Input data
◇ ◇ ◇

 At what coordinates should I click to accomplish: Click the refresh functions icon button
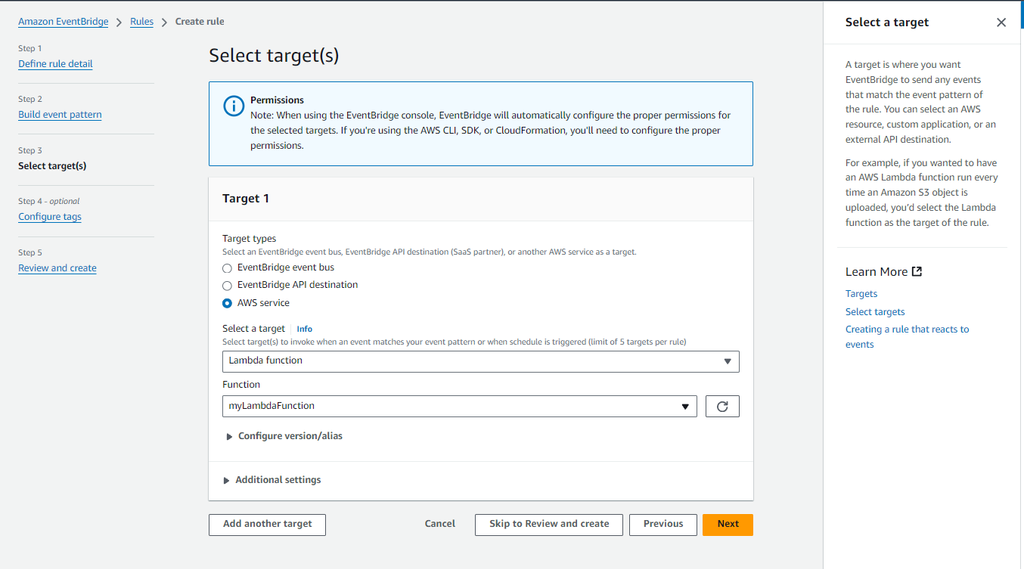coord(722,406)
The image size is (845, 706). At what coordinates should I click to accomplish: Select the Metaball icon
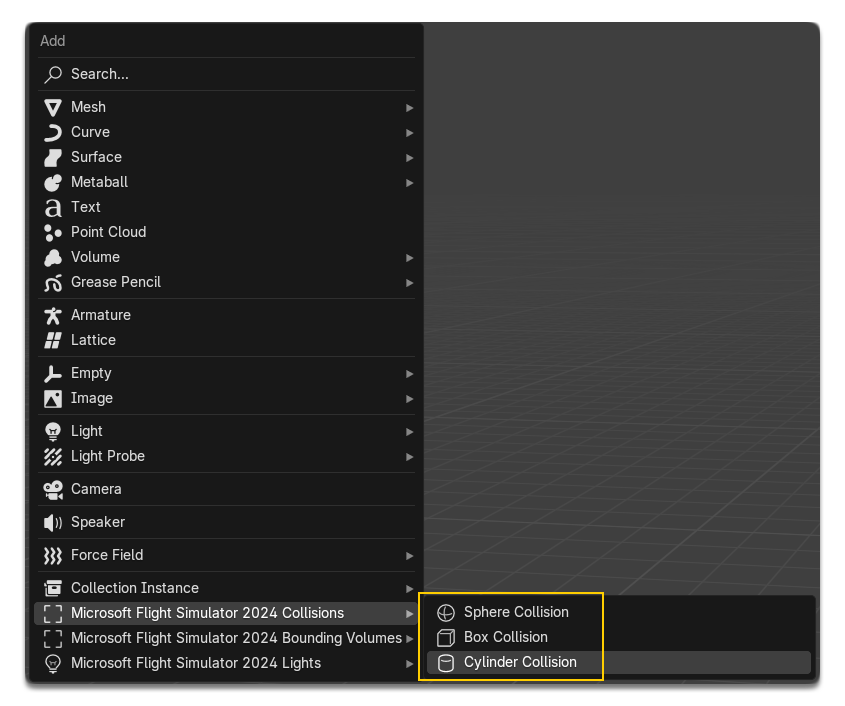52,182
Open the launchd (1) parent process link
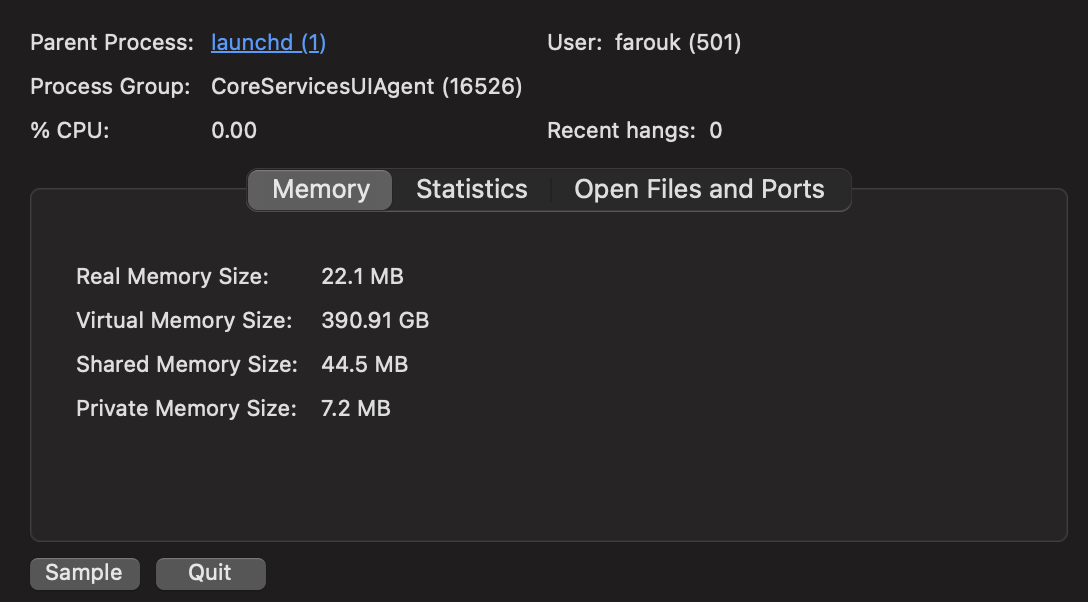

◇ ◇ ◇

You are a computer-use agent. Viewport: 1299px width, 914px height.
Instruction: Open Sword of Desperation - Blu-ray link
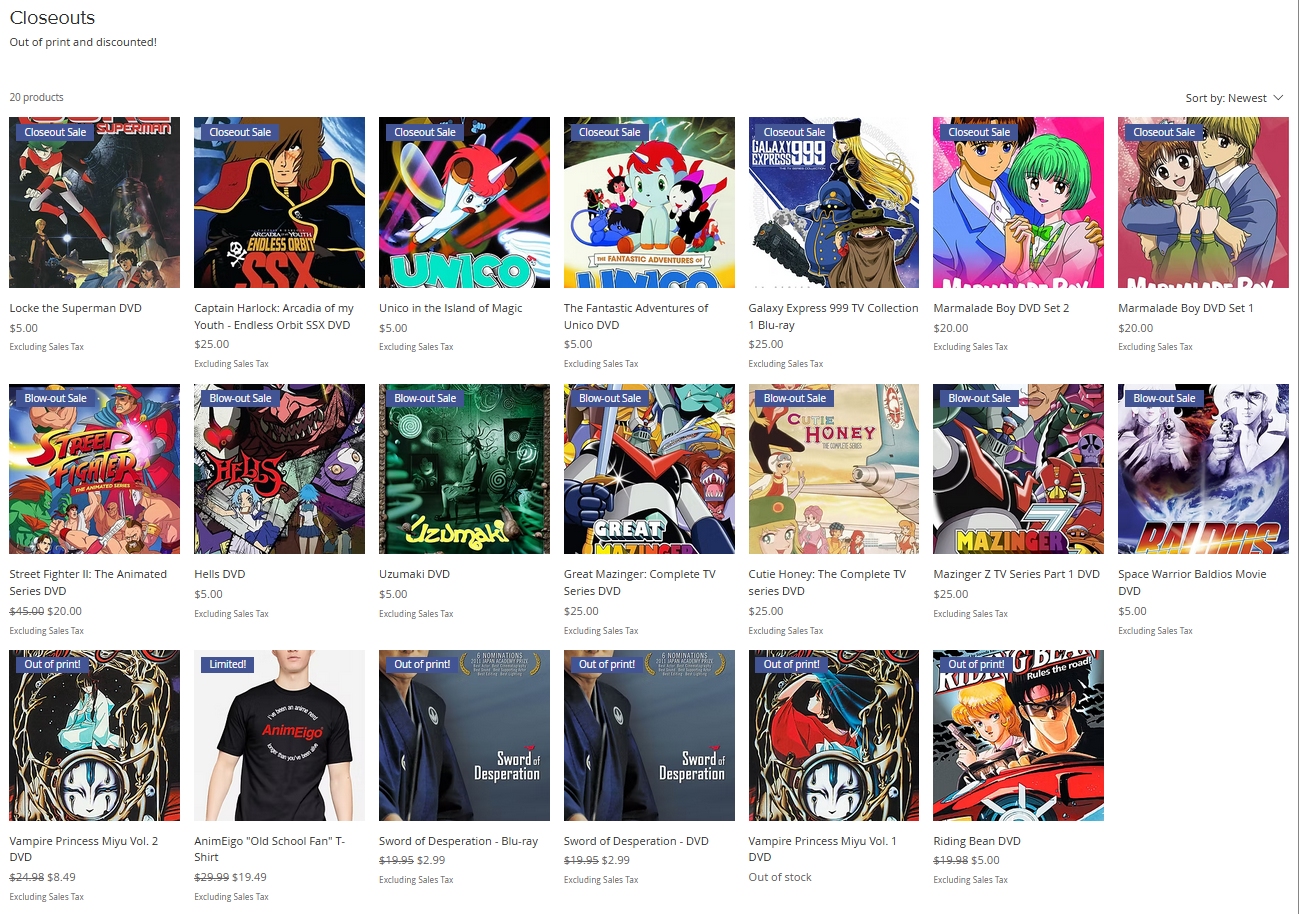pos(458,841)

◇ ◇ ◇

Goal of the exercise
Would you please reproduce the entries above, starting at the line with "At what coordinates should I click to accomplish: Click" and stopping after the line with "Open the launchd (1) parent process link"? Omit any pictures.

Written solution
 At what coordinates should I click to accomplish: Click the refresh functions icon button
coord(722,406)
The image size is (845, 706). At what coordinates should I click to accomplish: Select the Metaball icon
52,182
Open the launchd (1) parent process link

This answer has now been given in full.